Monday, December 13, 2021

Letter to the Editor: Legislators should ban the use of biosolids

Zanesville Times Recorder
Sat, December 11, 2021

Biosolids are the filth left over after water is separated from the sludge in city sewers so the water can be returned to our waterways free of pollutants. If the water is clean, what happened to all the pollutants? Did they magically disappear? No. They remain in sludge transported and sprayed on a farm field near you.

Consider what goes down the drain. Household cleaners, pesticides, industrial chemicals and waste, medical waste, petroleum products, human pathogens and parasites, heavy metals, pharmaceuticals, illegal drugs and a cocktail of the PFAS forever chemicals.

The EPA has reported more than 400 identified pollutants in this septic sludge of which 61 are to be found on lists of hazardous toxins. They are linked to a wide range of health problems including cancer, hormone imbalance, diminished immune response, lung, liver and kidney ailments, developmental and growth problems, and a litany of other ills.

Most people have never heard of biosolids and those that have are told these are a green solution to waste management and a benefit to farmers as they are an inexpensive fertilizer they can use to improve the soil. But, that is only a fairytale, a deception based on wishful thinking. There is no free lunch.

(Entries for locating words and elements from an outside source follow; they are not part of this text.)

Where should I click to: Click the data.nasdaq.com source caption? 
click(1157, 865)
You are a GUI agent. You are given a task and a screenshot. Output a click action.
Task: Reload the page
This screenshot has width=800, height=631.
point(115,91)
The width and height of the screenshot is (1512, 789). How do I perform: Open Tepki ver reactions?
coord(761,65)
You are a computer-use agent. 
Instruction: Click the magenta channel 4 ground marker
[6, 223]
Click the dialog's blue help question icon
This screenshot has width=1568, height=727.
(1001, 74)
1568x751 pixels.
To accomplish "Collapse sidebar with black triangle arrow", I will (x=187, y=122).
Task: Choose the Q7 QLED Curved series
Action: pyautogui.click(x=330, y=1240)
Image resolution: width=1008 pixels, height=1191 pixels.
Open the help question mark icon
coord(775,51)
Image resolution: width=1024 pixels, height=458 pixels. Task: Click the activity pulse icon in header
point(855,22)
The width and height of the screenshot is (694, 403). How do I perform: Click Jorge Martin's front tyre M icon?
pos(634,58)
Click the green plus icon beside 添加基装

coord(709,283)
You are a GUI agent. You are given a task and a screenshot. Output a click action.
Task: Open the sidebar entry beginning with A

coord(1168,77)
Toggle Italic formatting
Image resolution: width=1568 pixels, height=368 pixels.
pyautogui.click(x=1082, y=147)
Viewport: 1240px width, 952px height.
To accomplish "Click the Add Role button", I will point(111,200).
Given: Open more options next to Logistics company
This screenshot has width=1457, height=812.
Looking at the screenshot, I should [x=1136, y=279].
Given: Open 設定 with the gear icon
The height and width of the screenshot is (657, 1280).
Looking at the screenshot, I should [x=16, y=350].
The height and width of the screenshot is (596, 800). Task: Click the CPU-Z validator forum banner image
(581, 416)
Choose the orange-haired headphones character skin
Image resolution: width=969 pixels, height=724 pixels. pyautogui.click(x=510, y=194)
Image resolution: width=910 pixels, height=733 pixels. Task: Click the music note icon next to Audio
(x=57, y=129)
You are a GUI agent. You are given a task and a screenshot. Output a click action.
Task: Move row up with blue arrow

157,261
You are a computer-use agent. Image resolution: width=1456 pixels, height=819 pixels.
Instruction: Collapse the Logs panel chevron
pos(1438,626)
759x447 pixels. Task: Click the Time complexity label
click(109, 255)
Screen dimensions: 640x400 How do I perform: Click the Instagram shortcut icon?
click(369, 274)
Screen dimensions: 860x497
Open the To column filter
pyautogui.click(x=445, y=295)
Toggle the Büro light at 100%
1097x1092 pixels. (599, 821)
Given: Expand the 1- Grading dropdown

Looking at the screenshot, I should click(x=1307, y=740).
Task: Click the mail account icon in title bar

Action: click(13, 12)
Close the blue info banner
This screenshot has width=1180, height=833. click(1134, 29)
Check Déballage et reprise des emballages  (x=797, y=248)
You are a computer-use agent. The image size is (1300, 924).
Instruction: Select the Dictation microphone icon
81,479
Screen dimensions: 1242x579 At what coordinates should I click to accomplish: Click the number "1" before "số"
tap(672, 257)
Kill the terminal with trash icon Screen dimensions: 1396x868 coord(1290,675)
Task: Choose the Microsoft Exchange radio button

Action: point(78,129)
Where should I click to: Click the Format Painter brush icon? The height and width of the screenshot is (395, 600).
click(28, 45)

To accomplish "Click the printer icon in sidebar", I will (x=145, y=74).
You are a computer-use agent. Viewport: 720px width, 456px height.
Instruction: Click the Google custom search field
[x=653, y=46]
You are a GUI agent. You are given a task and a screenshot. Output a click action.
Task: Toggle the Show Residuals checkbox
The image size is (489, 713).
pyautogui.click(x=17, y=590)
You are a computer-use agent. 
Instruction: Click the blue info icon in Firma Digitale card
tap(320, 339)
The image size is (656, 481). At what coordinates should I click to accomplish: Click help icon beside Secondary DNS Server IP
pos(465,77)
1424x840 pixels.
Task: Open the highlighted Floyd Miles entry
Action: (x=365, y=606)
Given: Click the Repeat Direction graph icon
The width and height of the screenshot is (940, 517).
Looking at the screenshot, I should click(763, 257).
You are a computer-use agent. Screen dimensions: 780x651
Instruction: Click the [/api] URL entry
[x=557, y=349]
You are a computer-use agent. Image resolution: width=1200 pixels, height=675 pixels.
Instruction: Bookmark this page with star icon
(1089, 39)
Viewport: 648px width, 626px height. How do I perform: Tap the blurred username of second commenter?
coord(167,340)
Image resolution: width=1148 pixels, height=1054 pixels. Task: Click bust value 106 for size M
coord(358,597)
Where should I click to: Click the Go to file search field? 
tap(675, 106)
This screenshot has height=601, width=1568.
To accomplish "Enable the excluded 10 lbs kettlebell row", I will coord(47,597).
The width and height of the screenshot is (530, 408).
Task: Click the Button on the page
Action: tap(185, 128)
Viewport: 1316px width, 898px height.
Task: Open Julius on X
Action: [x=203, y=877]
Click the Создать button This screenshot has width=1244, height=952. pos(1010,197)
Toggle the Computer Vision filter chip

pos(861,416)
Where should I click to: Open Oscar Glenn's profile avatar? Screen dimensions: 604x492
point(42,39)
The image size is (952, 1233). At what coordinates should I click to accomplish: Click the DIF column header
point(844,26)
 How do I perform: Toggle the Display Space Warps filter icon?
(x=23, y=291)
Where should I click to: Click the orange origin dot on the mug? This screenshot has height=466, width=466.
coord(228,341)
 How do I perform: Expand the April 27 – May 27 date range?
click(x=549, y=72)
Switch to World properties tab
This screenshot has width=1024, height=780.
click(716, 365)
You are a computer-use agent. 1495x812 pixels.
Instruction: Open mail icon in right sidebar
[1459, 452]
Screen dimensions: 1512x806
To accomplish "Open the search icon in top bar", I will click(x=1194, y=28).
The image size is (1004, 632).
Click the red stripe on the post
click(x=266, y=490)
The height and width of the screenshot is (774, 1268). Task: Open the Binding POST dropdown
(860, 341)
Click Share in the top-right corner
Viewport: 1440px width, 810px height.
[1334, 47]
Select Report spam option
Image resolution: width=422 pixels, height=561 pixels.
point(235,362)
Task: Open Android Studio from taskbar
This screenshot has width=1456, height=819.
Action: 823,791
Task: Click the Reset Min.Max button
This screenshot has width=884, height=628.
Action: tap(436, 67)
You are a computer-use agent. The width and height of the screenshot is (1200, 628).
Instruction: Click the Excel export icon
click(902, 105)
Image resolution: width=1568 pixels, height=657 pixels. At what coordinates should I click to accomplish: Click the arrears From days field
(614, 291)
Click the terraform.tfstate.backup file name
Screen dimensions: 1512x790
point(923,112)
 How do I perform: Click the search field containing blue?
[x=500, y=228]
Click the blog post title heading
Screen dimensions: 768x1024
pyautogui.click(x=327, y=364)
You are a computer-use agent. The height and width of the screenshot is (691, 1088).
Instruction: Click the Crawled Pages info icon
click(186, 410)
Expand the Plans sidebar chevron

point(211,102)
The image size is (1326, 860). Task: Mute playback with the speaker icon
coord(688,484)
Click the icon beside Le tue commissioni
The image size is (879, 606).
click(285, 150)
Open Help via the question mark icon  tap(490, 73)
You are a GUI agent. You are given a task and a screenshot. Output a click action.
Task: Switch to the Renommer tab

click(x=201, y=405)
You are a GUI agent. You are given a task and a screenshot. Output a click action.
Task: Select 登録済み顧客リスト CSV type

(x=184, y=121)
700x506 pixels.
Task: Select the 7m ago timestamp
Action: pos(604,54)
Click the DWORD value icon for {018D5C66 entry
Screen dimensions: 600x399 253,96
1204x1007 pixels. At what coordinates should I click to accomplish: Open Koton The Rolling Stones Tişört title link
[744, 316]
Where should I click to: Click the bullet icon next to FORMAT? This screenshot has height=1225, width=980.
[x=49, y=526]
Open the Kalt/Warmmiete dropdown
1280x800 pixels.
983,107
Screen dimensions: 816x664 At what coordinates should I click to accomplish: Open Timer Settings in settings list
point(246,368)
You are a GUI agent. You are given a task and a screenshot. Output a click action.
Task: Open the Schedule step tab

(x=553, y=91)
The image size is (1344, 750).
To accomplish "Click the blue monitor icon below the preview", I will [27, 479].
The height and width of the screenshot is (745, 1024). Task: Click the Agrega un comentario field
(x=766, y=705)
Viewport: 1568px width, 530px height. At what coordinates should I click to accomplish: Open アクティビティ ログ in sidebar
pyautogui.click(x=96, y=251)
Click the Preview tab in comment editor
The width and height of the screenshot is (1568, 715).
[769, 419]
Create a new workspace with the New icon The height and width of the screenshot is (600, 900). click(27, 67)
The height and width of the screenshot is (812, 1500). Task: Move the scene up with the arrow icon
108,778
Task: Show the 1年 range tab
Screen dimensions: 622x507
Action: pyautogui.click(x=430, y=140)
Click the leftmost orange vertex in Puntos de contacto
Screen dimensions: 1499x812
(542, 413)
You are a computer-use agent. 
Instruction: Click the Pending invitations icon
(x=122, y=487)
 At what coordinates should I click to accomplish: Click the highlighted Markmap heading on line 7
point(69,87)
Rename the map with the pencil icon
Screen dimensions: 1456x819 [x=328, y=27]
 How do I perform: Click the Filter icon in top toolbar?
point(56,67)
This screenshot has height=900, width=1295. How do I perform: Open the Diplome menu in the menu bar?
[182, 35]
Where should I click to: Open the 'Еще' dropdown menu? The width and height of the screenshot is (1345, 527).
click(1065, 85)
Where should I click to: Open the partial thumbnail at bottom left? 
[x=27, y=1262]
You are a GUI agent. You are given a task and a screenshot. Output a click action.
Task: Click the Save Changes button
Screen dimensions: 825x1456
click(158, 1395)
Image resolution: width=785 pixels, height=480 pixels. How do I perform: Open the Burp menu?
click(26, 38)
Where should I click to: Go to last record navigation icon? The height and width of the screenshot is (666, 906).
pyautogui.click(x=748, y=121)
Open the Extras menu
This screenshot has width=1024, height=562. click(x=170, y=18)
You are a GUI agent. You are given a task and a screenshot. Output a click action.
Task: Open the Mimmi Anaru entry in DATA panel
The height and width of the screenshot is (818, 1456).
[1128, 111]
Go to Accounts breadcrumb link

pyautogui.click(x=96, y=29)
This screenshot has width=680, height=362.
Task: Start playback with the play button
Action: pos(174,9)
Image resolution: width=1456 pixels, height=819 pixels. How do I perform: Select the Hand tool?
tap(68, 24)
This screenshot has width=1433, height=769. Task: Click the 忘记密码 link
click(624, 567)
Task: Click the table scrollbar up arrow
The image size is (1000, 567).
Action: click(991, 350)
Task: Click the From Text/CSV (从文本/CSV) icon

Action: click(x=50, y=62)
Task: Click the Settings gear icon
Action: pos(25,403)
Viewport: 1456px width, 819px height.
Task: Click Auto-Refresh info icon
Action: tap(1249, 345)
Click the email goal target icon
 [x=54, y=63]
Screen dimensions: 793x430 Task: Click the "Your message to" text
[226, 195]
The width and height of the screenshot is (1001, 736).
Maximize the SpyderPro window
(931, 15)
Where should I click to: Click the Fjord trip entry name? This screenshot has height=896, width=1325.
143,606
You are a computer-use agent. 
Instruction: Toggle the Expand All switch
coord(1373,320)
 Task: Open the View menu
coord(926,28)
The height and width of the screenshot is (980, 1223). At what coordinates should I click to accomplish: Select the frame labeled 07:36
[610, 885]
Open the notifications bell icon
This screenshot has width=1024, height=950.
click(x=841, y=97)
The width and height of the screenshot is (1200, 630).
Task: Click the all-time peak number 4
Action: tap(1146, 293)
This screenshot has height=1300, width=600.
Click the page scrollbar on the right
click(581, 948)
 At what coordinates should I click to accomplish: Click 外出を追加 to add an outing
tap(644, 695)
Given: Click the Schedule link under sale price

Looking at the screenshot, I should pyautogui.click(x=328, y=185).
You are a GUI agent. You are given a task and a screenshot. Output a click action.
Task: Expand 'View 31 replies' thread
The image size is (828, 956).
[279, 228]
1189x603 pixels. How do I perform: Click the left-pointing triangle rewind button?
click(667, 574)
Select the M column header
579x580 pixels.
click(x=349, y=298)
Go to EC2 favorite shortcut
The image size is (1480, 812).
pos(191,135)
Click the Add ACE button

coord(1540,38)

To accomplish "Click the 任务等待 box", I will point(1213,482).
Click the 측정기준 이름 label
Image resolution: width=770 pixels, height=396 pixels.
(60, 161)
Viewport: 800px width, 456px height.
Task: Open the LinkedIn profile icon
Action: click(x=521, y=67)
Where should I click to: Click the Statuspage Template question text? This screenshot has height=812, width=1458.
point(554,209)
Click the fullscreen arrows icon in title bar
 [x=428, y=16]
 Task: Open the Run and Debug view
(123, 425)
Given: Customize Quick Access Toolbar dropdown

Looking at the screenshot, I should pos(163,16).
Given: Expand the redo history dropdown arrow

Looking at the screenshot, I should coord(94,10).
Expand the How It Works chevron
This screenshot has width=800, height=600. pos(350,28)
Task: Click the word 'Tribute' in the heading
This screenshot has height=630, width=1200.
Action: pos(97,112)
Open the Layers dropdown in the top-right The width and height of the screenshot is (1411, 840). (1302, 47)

That which was too dangerous and harmful to let flow into Ohio rivers is stored in open lagoons in unfortunate rural areas, then used as fertilizer to grow the crops we eat and fed to livestock. The toxins, hidden within the belly of the biosolids Trojan horse, are applied directly to the soil where it is absorbed into crops, leaches into groundwater and runs off right back into Ohio waterways. The toxins are showing up in grain, meat and milk. We are slowly poisoning ourselves and the practice must stop. There are other ways to dispose of wastewater sludge.

Ohio legislators must ban the use of this “beneficial nutrient” until the full impact of the health effects can be determined. Public consumption is not the science experiment we need to determine the hazard this practice poses to the public.